At the executive level, a CISO in Makati's banking cluster commands PHP 8 million to 18 million annually, with sign-on bonuses of 20 to 30 per cent of base salary for scarce candidates. Senior specialists and security architects earn PHP 3.5 million to 6 million. When candidates are poached between competing banks, total compensation packages can exceed PHP 15 million, representing premiums of 40 to 50 per cent above the candidate's previous package. Retention bonuses of 20 to 30 per cent have become standard across the Ayala Avenue corridor.
Why is ESG talent so scarce in Philippine financial services?
The scarcity stems from a dual credentialing requirement. BSP's Sustainable Finance Framework and SEC sustainability reporting rules require ESG directors who possess both banking operations experience and certified sustainability credentials such as the GARP SCR or CFA ESG certificate. Approximately 80 per cent of qualified candidates are passive, meaning they are employed and not actively seeking new roles. The Philippine education system does not yet produce sustainability finance specialists at scale, and the certification pathway adds years to an already long development timeline.
How does BGC compete with Makati CBD for financial services talent?
Bonifacio Global City has captured approximately 30 per cent of new financial services job creation in Metro Manila since 2022, up from a much smaller share before 2020. Fintechs and digital banks in BGC offer 10 to 15 per cent salary premiums over traditional Makati banks, alongside newer office facilities and shorter commute times. The competitive pressure is strongest for digital banking architects, product leaders, and mid-level technology professionals who prioritise workplace amenity and flexibility over institutional brand prestige.

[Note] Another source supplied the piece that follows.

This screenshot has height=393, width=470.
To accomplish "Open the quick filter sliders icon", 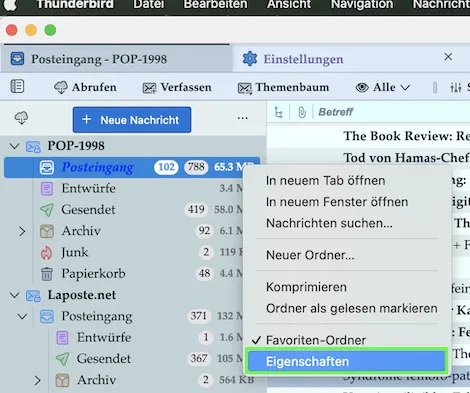I will pyautogui.click(x=456, y=88).
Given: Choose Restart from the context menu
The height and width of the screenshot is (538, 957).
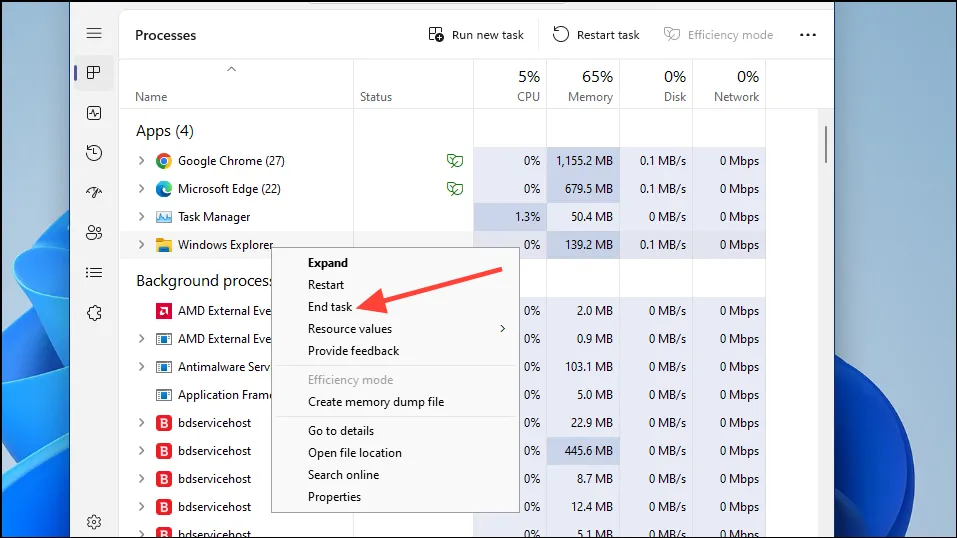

What regulatory changes are driving talent demand in Makati banking?
Three BSP mandates are expanding hiring requirements simultaneously. Circular 1149, the Open Finance Framework, requires API architects and data governance officers. The enhanced cybersecurity framework mandates 24/7 Security Operations Centres. BSP Circular 1195 requires climate risk disclosures, creating demand for ESG finance directors. Basel III final reform implementation adds further need for risk management specialists. KiTalent works with financial institutions facing these regulatory-driven talent requirements to identify and deliver qualified leadership candidates through AI-enhanced direct headhunting.
How does commuting affect executive hiring in Makati CBD?
Makati CBD absorbs 400,000 to 450,000 daily workers through corridors where average peak vehicle speed is 11 to 15 kilometres per hour. A 2024 survey found that 62 per cent of Makati-based banks identified commute time as the primary barrier to filling mid-level roles, surpassing salary competition. Most banks have adopted 3-2 hybrid models to expand their talent catchment to surrounding provinces, but BSP regulations requiring physical presence for compliance and audit functions constrain remote options for exactly the roles in shortest supply.